We sit outside, four chairs from the house brought out so we can look out at the ocean. We shell peas from Robbie’s garden. Fox smiles at me and hands me a bowl from a stack she has carried with her.Robbie pours a heap of the peas into each of our laps from a bucket, and then we sit. I listen as Adelaide and Robbie ask and answer a thousand questions. Sometimes there is silence when Fox adds something, and then there is a repeating of it to me as I do not understand the elegant flow of her fingers. And though I do not know the people or places they reference, I do not feel left out.
And then they reference something I am too young to know about, the great war between Perpatane and Tintar, something that broke out when I was too young to know the terror of war. It did not reach the islands of Vyggia.
Then Fox begins to weep softly and spills her peas when she pulls her apron out from under them to dry her eyes.

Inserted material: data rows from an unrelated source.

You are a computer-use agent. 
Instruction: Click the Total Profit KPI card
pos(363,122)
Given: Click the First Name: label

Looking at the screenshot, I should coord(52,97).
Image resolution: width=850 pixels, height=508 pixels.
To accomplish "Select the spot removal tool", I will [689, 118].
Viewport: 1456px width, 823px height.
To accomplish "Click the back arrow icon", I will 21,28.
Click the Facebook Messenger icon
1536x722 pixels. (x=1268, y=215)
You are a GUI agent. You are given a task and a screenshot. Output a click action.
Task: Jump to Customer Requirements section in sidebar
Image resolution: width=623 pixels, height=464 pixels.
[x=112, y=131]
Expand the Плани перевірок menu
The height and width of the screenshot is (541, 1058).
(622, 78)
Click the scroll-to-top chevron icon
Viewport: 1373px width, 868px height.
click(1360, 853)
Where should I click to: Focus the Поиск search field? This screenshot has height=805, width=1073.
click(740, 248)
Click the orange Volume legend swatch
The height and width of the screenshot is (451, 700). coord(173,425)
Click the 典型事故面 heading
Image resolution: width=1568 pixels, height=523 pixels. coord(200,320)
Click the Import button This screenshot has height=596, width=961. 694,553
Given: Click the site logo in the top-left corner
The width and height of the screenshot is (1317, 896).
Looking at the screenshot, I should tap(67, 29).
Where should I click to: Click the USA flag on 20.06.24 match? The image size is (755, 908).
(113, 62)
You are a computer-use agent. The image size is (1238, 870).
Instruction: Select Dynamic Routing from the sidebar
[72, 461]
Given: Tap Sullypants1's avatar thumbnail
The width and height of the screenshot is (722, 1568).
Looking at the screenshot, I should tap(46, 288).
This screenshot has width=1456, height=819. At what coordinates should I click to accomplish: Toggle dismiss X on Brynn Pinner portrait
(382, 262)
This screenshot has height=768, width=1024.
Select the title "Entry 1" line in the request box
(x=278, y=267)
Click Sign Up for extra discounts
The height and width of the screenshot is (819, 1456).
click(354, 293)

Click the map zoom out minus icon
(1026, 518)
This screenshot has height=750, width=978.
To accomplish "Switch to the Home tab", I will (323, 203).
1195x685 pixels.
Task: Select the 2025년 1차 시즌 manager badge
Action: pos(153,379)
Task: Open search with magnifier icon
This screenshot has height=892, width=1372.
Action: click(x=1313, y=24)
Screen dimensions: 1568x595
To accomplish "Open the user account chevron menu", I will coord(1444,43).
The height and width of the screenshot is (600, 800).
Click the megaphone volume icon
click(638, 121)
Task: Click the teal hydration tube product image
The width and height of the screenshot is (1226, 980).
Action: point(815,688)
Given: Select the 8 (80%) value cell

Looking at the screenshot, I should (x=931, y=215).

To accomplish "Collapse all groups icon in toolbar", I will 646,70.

And Robbie begins to cry too. Adelaide turns to me and says, “We’re here to give the ashes of two women to the sea. My stepmother, Tessa, and our dear friend, Ilsit.”
“I would give anything to see my Jade again,” Robbie says, and she spills her peas too to use her apron on her own wet eyes.
None of them seem concerned about the vegetables.
Adelaide seems to enjoy her role as interpreter and says to me, “My aunt Jade is in good health, as is her husband, Reed’s brother, but a physician suggested that at their age they shouldn’t make such a journey. And Keir would have made it, but once Jade was told she shouldn’t—Well, he won’t let her carry anything heavier than a tin cup. And it has nothing to do with her age. He’s always been that way. And then Dermid wanted to come, but Jade got after him about his own age and it was a whole to do. All three of them talking at once. It is a very, very arduous journey from Eccleston to here. And when Ilsit passed, Fox and I figured we had better do it as we are both already near fifty. My father is too old as well, but he funded our journey here. Said we should lay our dear ones to rest somewhere beautiful.”
I nod along even though I do not understand. I just understand that all these people, both the dead and the living, had and have love for each other.
“Will you come to the shore with us?” Adelaide asks me. “We’re going to give their ashes to the sea in the morning. I’d like it if you could come.”
“But why me?” I ask. I am not uncomfortable by this devotion they have for these women, this Tessa and Ilsit, but I did not know them.
Fox looks at me with her reddened eyes and signs something.
“She says to bear witness,” explains Adelaide. “To be one more soul to pay them honor. To bear witness to the earthly ends of two who loved us and taught us how to better love. To love others and ourselves.”
And suddenly I am crying too, and I do not know why.
We give up on the peas.
In the morning, I explain to my husband that he will have to arrive a little late to the salt shallows, that I need an hour on the beach, that he must look after our children. He is confused, frightened even by the tears already spilling down my cheeks, but he agrees.